My new regular Saturday feature has already been shunted out of the way because this weekend I'm spending unhealthy amounts of time surrounded by like-minded geeks in obscure movie-referencing t-shirts at London's BFI, wherein Empire magazine's third annual Movie-Con is being held. If you're unaware of the intricacies of the event, imagine 500 nerds in a room watching random bits of footage of unfinished films. Sounds tremendous doesn't it?
Oh and the Con in Movie-Con is short for "confiscated", as in "your phone will be, to prevent you from posting wobbly footage of trailers that are already online or will be in a matter of days".
Day 1 started yesterday evening with Empire's Chris Hewitt carpet bombing us with excruciating jokes until we couldn't take any more and the first bit of footage was shown: an exclusive trailer for Danny Boyle's new movie and this year's London Film Festival closer, 127 Hours, starring James Franco.
127 Hours is a true story about a man who literally gets stuck between a rock and a hard place (for about 127 hours, I'm guessing) and has to resort to desperate measures to extricate himself.

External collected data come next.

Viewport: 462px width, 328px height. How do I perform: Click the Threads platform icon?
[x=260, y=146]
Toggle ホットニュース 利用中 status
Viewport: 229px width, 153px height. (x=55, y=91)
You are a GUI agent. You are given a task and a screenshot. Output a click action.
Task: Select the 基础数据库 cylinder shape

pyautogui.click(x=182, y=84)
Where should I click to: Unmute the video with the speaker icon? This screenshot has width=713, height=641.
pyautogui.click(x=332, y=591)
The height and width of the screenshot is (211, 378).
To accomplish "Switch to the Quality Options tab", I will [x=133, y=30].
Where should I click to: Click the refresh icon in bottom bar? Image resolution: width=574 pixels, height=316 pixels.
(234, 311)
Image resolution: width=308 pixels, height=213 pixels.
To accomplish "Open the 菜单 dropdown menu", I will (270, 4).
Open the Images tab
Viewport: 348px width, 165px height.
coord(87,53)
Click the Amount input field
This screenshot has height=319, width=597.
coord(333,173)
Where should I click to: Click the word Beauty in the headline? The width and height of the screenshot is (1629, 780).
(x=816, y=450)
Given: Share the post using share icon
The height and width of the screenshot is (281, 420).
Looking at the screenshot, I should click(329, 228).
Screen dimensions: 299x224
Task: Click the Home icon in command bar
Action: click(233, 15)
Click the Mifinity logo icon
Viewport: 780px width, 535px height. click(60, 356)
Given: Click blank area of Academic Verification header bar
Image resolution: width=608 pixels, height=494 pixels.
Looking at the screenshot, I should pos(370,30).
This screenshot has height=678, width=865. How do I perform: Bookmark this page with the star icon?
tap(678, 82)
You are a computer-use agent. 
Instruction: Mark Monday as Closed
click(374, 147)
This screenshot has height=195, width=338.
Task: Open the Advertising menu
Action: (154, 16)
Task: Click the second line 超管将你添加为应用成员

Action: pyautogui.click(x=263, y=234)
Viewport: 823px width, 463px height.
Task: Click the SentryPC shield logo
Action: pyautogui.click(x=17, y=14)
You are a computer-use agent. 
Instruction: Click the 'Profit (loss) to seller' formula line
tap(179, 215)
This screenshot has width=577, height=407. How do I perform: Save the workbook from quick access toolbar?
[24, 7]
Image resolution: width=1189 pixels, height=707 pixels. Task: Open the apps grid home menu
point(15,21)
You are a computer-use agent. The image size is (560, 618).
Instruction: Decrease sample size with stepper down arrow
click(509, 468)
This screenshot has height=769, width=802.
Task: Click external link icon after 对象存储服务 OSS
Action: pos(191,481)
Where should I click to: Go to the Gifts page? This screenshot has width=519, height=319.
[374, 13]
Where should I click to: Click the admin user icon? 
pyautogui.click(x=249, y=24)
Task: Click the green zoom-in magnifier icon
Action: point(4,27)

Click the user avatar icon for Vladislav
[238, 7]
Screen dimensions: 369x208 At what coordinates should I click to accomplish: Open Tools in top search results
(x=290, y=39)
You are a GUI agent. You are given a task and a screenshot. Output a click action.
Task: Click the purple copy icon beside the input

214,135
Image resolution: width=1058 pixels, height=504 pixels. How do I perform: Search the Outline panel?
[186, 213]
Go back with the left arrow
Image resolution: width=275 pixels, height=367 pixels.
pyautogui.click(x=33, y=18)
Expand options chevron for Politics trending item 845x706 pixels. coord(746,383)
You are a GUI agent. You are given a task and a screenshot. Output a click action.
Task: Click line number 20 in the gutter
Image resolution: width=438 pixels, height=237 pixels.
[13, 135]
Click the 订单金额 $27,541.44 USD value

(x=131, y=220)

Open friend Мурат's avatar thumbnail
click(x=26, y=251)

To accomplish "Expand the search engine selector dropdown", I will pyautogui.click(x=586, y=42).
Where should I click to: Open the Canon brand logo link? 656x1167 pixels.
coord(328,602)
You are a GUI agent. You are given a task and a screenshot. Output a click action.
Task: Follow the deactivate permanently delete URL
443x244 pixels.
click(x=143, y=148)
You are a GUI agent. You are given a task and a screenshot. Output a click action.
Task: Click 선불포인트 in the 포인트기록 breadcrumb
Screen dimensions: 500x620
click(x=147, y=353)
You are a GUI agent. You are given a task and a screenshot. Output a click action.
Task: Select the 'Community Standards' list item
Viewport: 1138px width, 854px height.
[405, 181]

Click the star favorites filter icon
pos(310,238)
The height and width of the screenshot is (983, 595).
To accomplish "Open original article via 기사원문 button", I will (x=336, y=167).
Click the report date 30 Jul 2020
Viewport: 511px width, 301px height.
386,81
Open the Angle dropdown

The trailer doesn't tell you much more than that and I'm not about to start describing trailers because that's been proven to be the least exciting thing anyone can do on the internet.
Danny Boyle turned up for a quick Q&A, was very funny, relaxed and charming, spoiled the end of his film and expressed a desire to do a musical or animated film next. SCOOP.
Following that the rather excellent director-producer team of Garth Jennings and Nick Goldsmith showed up to promote a film they had nothing to do with, utterly mentile Belgian animation A Town Called Panic. They showed some clips and a trailer that have already been on YouTube for months, and which were projected at the wrong aspect ratio so we couldn't read the subtitles. Fortunately they won us over with a clip of Adam Buxton pretending to be a belligerent Belgian animator, so we forgave them.
Next was the LFF's opening film Never Let Me Go's trailer, which everyone has also seen already. There was another quick Q&A with two of its producers, Andrew Macdonald and some other bloke, which was a bit dull until Macdonald started talking about his next project, Judge Dredd, at which point the audience woke up and got excited when he announced that it would be (surprise) a gritty, R-rated version of the comic, and that Dredd - played by Karl Urban - would keep his helmet on this time. Everyone was very happy about that, except Karl Urban presumably.
The main event was a screening of The Expendables, during which everybody clapped and cheered whenever anyone got shot (which was quite frequently), and then there was a party but by that time I was on a tube home surrounded by Australians in togas.
More tomorrow!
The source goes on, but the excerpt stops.